Rate Limiting was the first thing I ran into. The collector was sending every single span as an individual HTTP request to the backend. Seemed fine at first. Then during load testing, the backend started throwing 429 errors. Rate limiting. I was losing spans. The issue? Without batching, a collector can easily fire off thousands of requests per second, and no backend is happy about that.

The fix is the batch processor. Add it to the end of your pipeline, right after all your filtering and sampling logic. What it does is instead of sending spans one by one, it buffers them and ships them out in chunks. Simple, but it made a huge difference.

Sample Batch Processor Config:

processors:
  batch:
    timeout: 30s
    send_batch_size: 1000

With this, the collector buffers spans and sends them in bulk (every 30s or 1000 spans), instead of one-by-one. This dramatically cut the number of API calls we made and kept us under quota.

When we placed the batch processor early in the pipeline, it batched all incoming data, logs/spans/metrics that were later dropped. This wasted CPU and memory without preventing rate limits. Moving it to the end of the pipeline (after filtering and sampling) ensured only the final, filtered data was batched and exported.

Problem 2: Memory spikes and collector crashes

A few days into production, we noticed our collector pods were restarting more frequently than expected. I checked the Kubernetes events for the affected pods and saw that they were getting OOMKilled left and right.

Digging deeper, I found that restarts spiked between 1 PM and 3 PM which was the same window when our application traffic peaked.

What happened was the collector was buffering everything it received into memory, and when traffic spiked, boom. Out of memory. The collector went down right when I needed it most.

I fixed it by adding the memory_limiter processor as the very first step in the pipeline.

Sample Memory Limiter Config:

processors:
  memory_limiter:
    check_interval: 5s
    limit_mib: 500
    spike_limit_mib: 100

The processor checks memory usage every 5 seconds. When usage crosses the soft limit (limit_mib - spike_limit_mib), it starts rejecting new data by returning errors to the previous component in the pipeline.

If usage continues to climb and breaches the hard limit ( limit_mib ), it goes a step further , forcing garbage collection to be performed. This gave the collector room to breathe. Instead of crashing, it sheds excess load and recovered quickly.

It's crucial to understand the trade-off: when the memory limiter is triggered, it starts rejecting new data to prevent a crash. This means you will lose telemetry data during traffic spikes. We worked with the application teams to analyze the data volume and tune both the application's telemetry generation and the collector's limits to find a balance between stability and data fidelity.

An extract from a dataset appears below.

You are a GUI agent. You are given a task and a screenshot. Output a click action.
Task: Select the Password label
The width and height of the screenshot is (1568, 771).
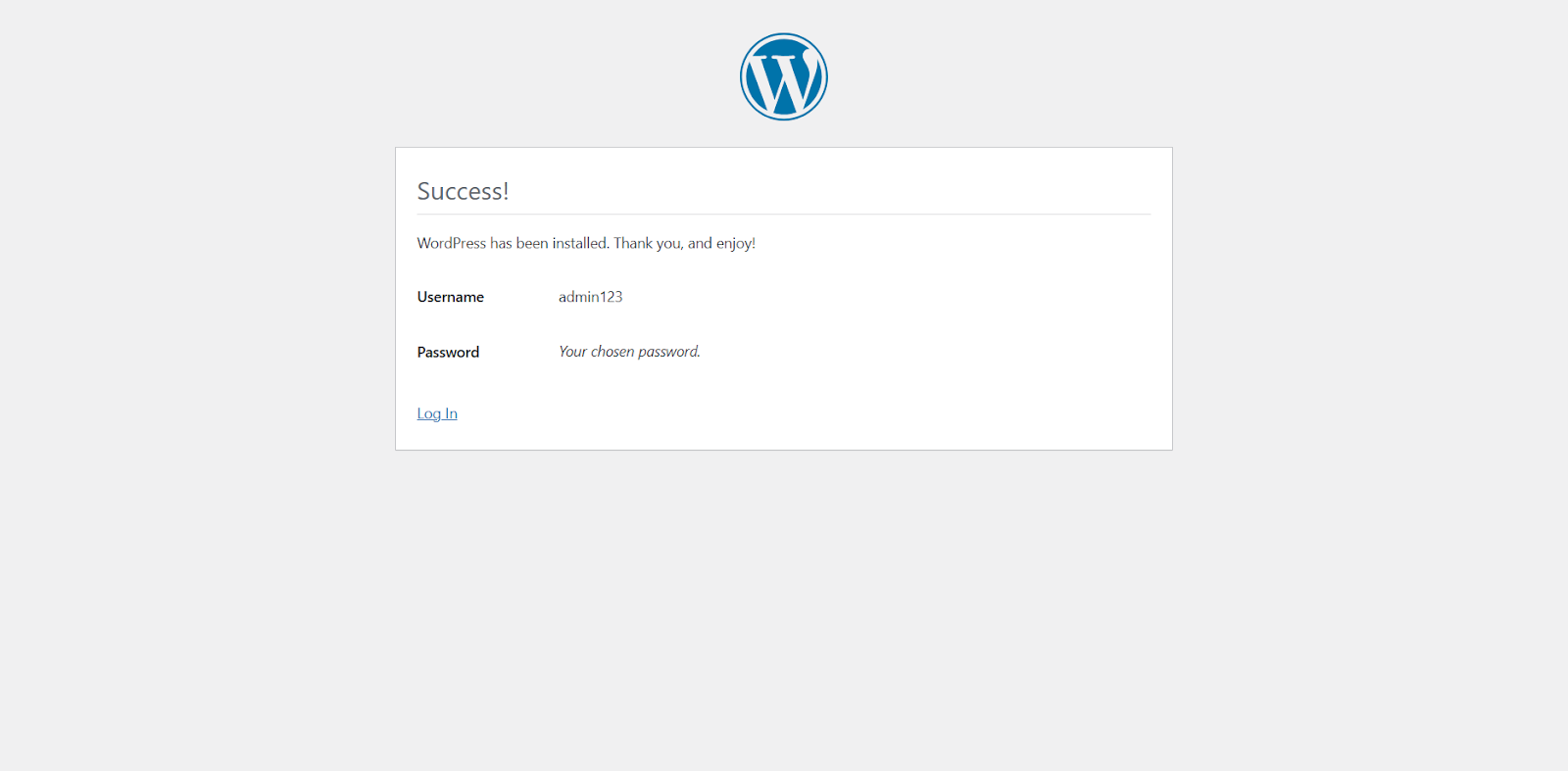448,352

The memory_limiter processor should be placed first in the pipeline. This ensures that backpressure can reach upstream receivers, minimizing the likelihood of dropped data when memory limits are triggered.

Since the OpenTelemetry Collector is written in Go, we set the GOMEMLIMIT environment variable to align Go’s garbage collector with our limit_mib. This ensures Go’s internal memory management respects the Collector’s configured limits, preventing unexpected memory overflows.

Problem 3: Noisy telemetry from auto-instrumentation

Auto-instrumentation captures everything, including database calls, HTTP requests, and health check pings. While helpful, by default it sends unwanted data without filtering.

Some libraries, like opentelemetry.HTTPInstrumentation, exported detailed metrics for every HTTP request, including health checks. This low-value telemetry data overwhelmed the real signals and increased storage costs.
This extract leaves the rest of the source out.